DETALLES DE LA TAREA ::
Reproduzca sin cambio alguno las filas que van desde la línea que contiene "Expand the recent" hasta la línea que contiene "Action: click(886, 62)", ambas incluidas.

MATERIALES PROPORCIONADOS ::
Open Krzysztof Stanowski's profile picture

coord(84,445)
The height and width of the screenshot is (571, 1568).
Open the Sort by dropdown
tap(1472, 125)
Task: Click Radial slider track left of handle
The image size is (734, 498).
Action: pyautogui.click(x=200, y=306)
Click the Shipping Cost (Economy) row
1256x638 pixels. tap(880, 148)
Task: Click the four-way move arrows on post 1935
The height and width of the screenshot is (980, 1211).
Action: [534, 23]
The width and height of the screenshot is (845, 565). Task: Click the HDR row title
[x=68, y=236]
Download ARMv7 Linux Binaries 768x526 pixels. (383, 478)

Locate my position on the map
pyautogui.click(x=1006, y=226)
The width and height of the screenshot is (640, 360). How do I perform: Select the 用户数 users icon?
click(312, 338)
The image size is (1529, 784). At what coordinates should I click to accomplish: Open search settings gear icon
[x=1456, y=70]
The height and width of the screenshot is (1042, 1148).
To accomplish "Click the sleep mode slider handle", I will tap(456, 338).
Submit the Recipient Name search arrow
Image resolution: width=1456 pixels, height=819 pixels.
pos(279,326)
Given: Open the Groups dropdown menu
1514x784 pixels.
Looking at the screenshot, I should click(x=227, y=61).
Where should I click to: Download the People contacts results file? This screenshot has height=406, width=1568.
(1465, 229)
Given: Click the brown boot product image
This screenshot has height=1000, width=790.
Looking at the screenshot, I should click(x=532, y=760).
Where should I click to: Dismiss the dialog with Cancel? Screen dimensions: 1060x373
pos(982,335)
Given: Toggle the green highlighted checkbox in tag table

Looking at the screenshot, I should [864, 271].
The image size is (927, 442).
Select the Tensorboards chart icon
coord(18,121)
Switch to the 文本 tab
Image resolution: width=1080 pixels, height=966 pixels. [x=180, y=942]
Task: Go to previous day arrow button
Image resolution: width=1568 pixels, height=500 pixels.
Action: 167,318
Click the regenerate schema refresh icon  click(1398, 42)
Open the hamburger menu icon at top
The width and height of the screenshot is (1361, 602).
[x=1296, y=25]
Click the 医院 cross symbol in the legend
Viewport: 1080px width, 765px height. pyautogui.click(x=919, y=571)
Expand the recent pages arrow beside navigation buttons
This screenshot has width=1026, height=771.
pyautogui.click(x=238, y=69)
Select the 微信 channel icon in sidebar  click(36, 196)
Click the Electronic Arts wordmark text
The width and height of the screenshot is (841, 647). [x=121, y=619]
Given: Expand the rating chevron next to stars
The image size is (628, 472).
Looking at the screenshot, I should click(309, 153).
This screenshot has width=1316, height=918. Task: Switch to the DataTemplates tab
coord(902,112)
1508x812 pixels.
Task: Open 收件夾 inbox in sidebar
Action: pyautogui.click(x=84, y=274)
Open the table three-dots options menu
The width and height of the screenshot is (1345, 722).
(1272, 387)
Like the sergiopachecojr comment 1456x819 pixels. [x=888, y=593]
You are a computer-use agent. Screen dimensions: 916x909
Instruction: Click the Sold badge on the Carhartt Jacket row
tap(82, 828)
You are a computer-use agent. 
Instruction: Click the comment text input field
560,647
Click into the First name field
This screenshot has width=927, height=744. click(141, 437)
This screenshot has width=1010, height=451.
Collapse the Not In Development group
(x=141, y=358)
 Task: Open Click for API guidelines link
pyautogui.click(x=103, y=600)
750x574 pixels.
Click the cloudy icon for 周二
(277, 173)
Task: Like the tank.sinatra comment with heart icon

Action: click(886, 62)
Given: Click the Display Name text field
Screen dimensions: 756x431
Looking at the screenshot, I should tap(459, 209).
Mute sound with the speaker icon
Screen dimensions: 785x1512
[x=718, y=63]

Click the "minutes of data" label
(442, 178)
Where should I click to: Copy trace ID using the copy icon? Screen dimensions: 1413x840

RESPUESTA AL PROBLEMA ::
Expand the recent pages arrow beside navigation buttons
This screenshot has width=1026, height=771.
pyautogui.click(x=238, y=69)
Select the 微信 channel icon in sidebar  click(36, 196)
Click the Electronic Arts wordmark text
The width and height of the screenshot is (841, 647). [x=121, y=619]
Given: Expand the rating chevron next to stars
The image size is (628, 472).
Looking at the screenshot, I should click(309, 153).
This screenshot has width=1316, height=918. Task: Switch to the DataTemplates tab
coord(902,112)
1508x812 pixels.
Task: Open 收件夾 inbox in sidebar
Action: pyautogui.click(x=84, y=274)
Open the table three-dots options menu
The width and height of the screenshot is (1345, 722).
(1272, 387)
Like the sergiopachecojr comment 1456x819 pixels. [x=888, y=593]
You are a computer-use agent. Screen dimensions: 916x909
Instruction: Click the Sold badge on the Carhartt Jacket row
tap(82, 828)
You are a computer-use agent. 
Instruction: Click the comment text input field
560,647
Click into the First name field
This screenshot has width=927, height=744. click(141, 437)
This screenshot has width=1010, height=451.
Collapse the Not In Development group
(x=141, y=358)
 Task: Open Click for API guidelines link
pyautogui.click(x=103, y=600)
750x574 pixels.
Click the cloudy icon for 周二
(277, 173)
Task: Like the tank.sinatra comment with heart icon

Action: click(886, 62)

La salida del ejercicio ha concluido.